Les Foils des Trimarans de Course : Quand les Géants des Mers Apprennent à Voler

Dans les sports nautiques, la quête incessante de vitesse et d'exploration toujours plus lointaine a toujours été un moteur d'innovation. Une technologie, récemment remise au goût du jour, a permis de faire des progrès considérables sur la vitesse des voiliers : les foils. La preuve en est avec des événements majeurs comme l'ARKEA ULTIM CHALLENGE, l'une des courses autour du monde les plus récentes, qui a vu s'affronter la dernière génération de trimarans Ultim. Ces voiliers gigantesques sont équipés de foils qui, à pleine vitesse, leur permettent de faire émerger l'intégralité de leur coque au-dessus de l'eau, offrant des performances autrefois inimaginables.

Qu'est-ce qu'un Foil et Comment Fonctionne-t-il ?

Un foil est un appendice immergé, un plan porteur fixé sous la coque d'un bateau. Le principe est assez semblable à celui d'une aile d'avion. Il s'agit d'imaginer que l'on place sous la coque du bateau, au bout d'un mât, une aile asymétrique à l'image d'une aile d'avion : courbe au-dessus et plate en dessous. Cette asymétrie créée une dépression au-dessus et une surpression en dessous, générant ainsi la portance permettant au bateau de s'envoler. Cette portance est exponentielle avec la vitesse : plus on va vite, plus ça pousse et plus on vole !

Le fonctionnement des foils repose sur les principes fondamentaux de l'hydrodynamique. Lorsqu'un bateau atteint une certaine vitesse, les foils, grâce à leur profil semblable à une aile d'avion, créent une portance suffisante pour soulever la coque hors de l'eau. Cette action réduit considérablement la surface de contact avec l'eau et, par conséquent, la traînée hydrodynamique. La traînée est une force qui s'oppose au déplacement du bateau sur l'eau ; plus elle est faible, plus le bateau pourra aller vite. La réduction de la traînée permet donc au bateau d'aller plus vite, mais offre aussi une plus grande maniabilité du navire. En outre, le foil procure une plus grande stabilité au bateau en diminuant le tangage (stabilité longitudinale) et le roulis (stabilité latérale), ce qui est crucial pour le confort et la performance en mer.
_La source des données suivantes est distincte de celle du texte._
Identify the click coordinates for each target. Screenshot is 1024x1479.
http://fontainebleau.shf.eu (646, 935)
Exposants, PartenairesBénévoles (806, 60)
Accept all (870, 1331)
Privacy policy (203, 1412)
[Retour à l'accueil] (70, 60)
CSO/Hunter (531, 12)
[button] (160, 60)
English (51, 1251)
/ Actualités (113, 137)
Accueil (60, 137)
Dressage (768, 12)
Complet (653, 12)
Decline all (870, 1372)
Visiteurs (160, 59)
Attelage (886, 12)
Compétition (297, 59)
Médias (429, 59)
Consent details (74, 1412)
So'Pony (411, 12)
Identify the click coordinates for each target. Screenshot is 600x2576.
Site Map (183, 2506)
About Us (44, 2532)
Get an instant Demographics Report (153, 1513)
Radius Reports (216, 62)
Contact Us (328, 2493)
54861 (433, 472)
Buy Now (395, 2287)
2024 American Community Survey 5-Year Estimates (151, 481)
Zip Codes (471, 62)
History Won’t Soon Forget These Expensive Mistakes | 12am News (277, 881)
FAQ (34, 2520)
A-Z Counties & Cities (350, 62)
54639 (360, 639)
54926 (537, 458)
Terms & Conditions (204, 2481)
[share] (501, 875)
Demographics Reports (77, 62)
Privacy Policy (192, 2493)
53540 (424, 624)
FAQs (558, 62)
Les foils sont souvent construits à partir de matériaux composites comme la fibre de carbone pour offrir une combinaison optimale de légèreté et de résistance. Les profils des foils sont conçus pour maximiser la portance tout en minimisant la traînée. Des ajustements précis dans la forme et l'angle des foils peuvent améliorer significativement les performances d'un bateau. Les profils des foils peuvent être modifiés pour s'adapter aux conditions de navigation spécifiques, garantissant une portance et une stabilité optimales dans diverses conditions. Il existe de nombreux types de foil, en forme de T, de L ou de U, chacun ayant des caractéristiques et des usages spécifiques que nous explorerons plus en détail.

L'Émergence et l'Impact des Foils dans la Course au Large

Dans l'univers de la course au large, les foils ont radicalement transformé la donne. Les trimarans Ultim, véritables géants des mers (32 mètres de long pour 23 de large), sont des bijoux de technologies, résultats d'une innovation continue. Aujourd'hui, les trimarans Ultim les plus récents décollent de l'eau à partir d'une vitesse de 22 nœuds, soit 40 km/h, contre 28 nœuds pour la génération précédente. Ces vaisseaux accélèrent ensuite jusqu'à des vitesses de pointe autour de 40 nœuds et peuvent atteindre les 45 nœuds, soit 83 km/h. Les deux foils permettant ces prouesses mesurent environ 6 mètres de long pour un poids autour de 400 kg chacun.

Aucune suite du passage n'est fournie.